These were just some examples on how to enhance observability and monitoring of a GitOps setup using Flux, I deeply recommend to browse the Flux documentation and release notes from time to time as there's much movement in this stack.

All of this eases operation of our GitOps setup, but for our business applications we need to go further, so read on.

Not hard to handle

How can we design our GitOps setup in a way that will make it most robust? There are many aspects to consider.
First, it's the human part: We have to make careless mistakes as hard as possible.
As stated in the very beginning, proposed changes to the desired state should be validated in an automated way for basic correctness. To enforce this, no changes to the single source of truth - meaning the Git branch, Flux pulls from - can be allowed without pull/merge-request. Having automated checks on this pull/merge request in addition to the four-eyes-principle should already find the worst reckless errors.
What's less obvious but also prone to break something are merge strategies other than fast-forward. Having auto-merges of files involved generates results, that could not be checked before. Although it may be rare cases in usual source code merges, isn't it always the same places that changes in Kubernetes manifests - causing higher probability of semantically wrong merge results?

Another strong opinion of mine, without discussing in detail right now, is about the right branching model for multi-stage GitOps repositories.
Yes, Kustomize allows for really sophisticated reuse of manifests. Even if my developer heart screams DRY (don't repeat yourself), I absolutely prefer one-separate-branch-per-stage repositories.
I know all the arguments against it, and I'm also aware of how to handle single-branch setups - but the risk of breaking production with changes only intended for a non-prod environment simply doesn't justify the potential benefits of a single branch. Beside that, I argue, that pull/merge-requests targeting production can be treated differently in terms of mandatory reviews or additional validations in a very easy way, compared to a single-branch setup.
There are many ways of making one-branch-per-stage handy, like templating differences as variable substitutions, packaging commonalities into Helm charts or extracting reusable Kustomizations into common repositories.
In fact, we're able to cherry-pick even complex changes from stage to stage, that feels easier and safer to me than patching Kustomizations.

Consistency and atomicity

Regarding technical terms for the second, it's about avoiding inconsistencies and side effects.
Flux' top level resource is the Kustomization. It provides us with many configuration options to reduce the blast radius of errors:

  • Kustomizations should dependOn each other. We can ensure that nothing happens to downstream Kustomizations, if there are errors with CRD creation, or mandatory infrastructure changes. In combination with the readiness of a Kustomization allowing us for indirect checks (installed operator came to life), changes fail early and don't propagate to healthy components. Also consider fresh bootstraps - without defined dependencies, newly set-up systems may not be able to succeed installation.
  • Critical resources can be protected from deletion using the prune setting. In general, recreation of resources is no issue - in fact, we're relying on it: Some application doesn't recover from an error? Delete it and let Flux recreate - "Turn it off and on again". But this is not true for everything. For instance, external managed services like load-balancers, IP addresses, SSL certificates would probably change when getting reconfigured implicitly. So we collect all of those kind of resources in a Kustomization that gets durable using prune: false.
  • Another rare, but breaking case is exactly the opposite: Resources should be recreated but are immutable like Jobs. Kustomizations with force: true get us covered, but this should be used with care to not obscure unexpected issues.
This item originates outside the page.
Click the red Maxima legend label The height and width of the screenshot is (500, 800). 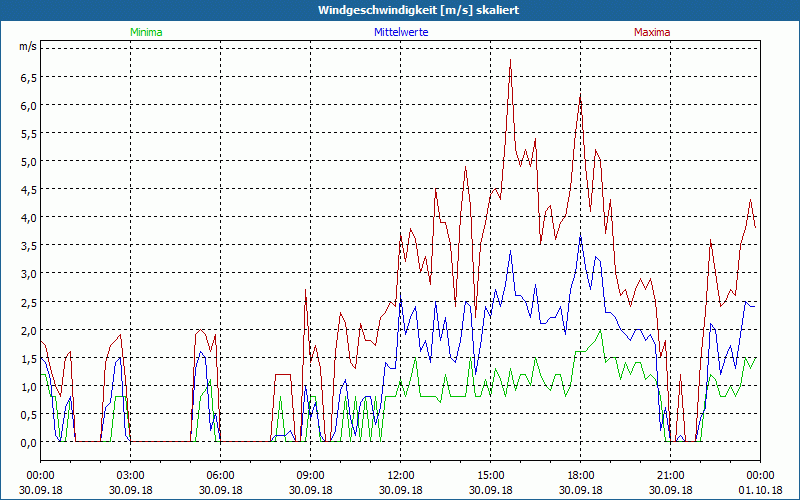[652, 32]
Avoiding error propagation is one thing, also Helm provides us with another very useful feature: Atomic updates. Using the --atomic flag with helm upgrade will either properly install the complete package, meaning all rendered manifests, or nothing - rolling back all changes to the last revision of that Helm release.
But Flux goes even further. Detailed instructions can be configured for handling failures. Installation or upgrade of a Helm release can be retried a given number of times, and remediation actions defined like uninstall on failed installation, rollback on failed update - contrary to the default behavior of leaving the Helm release in a failed state.
Depending on the content of a Helm chart, it can be necessary to automatically rollback failed upgrades on production - but leave it failed on non-prod for analyzing the issue.
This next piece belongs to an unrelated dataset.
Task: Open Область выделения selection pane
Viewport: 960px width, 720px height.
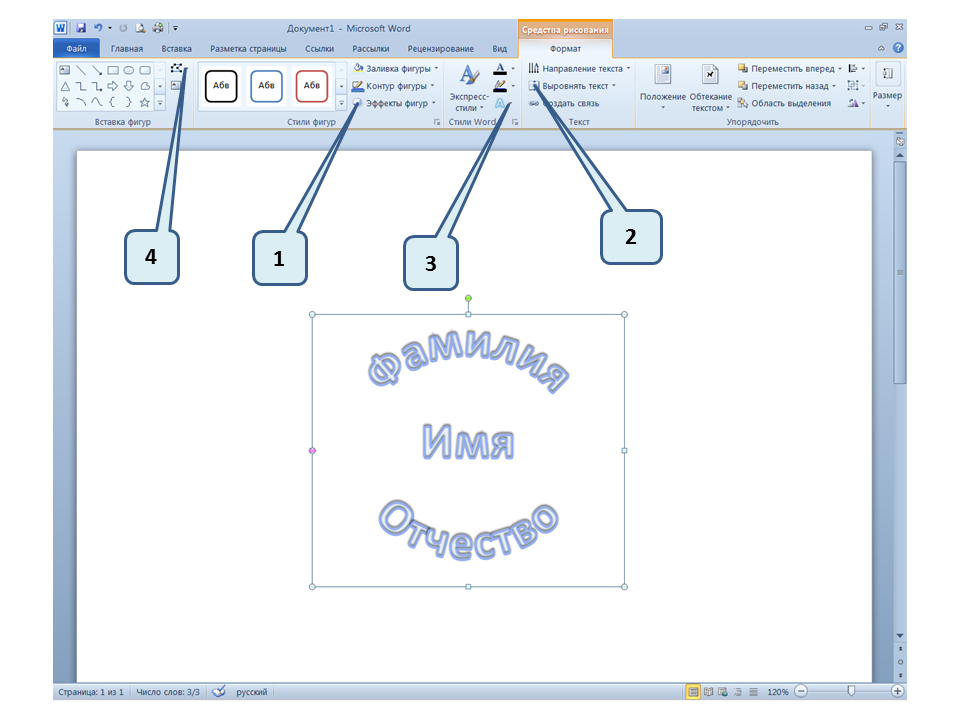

What we actually benefit from is the most beloved but also most hated feature: Templating. On any error on rendering the manifests, the Helm upgrade fails and nothing is applied at all. Using plain manifests would result in an inconsistent state - even if this risk is much lower without templating at all ๐Ÿ˜‰.

But Helm isn't just templating and versioning of manifests, it's a package manager, and during the installation of a package, aka chart, there are many checkpoints we can hook in. Using this, we can prepare for an application update (like updating database schemas), implement dedicated tests, but also use these hooks to validate and optionally force a Helm upgrade to fail and rollback before the entire system is damaged further.

What I want to say: Don't just throw your manifests in Git and let Flux reconcile until it succeeds or gets stuck, but carefully design your GitOps repository considering your systems' special needs. I admit, it's science as much as art, but as always with software: It's never finished or perfect, so it should be continuously revised.

Headless deployments

Eventually, we made it. All our infrastructure components and configurations are reliable, well observable and we're actively notified on issues that have to be taken care of.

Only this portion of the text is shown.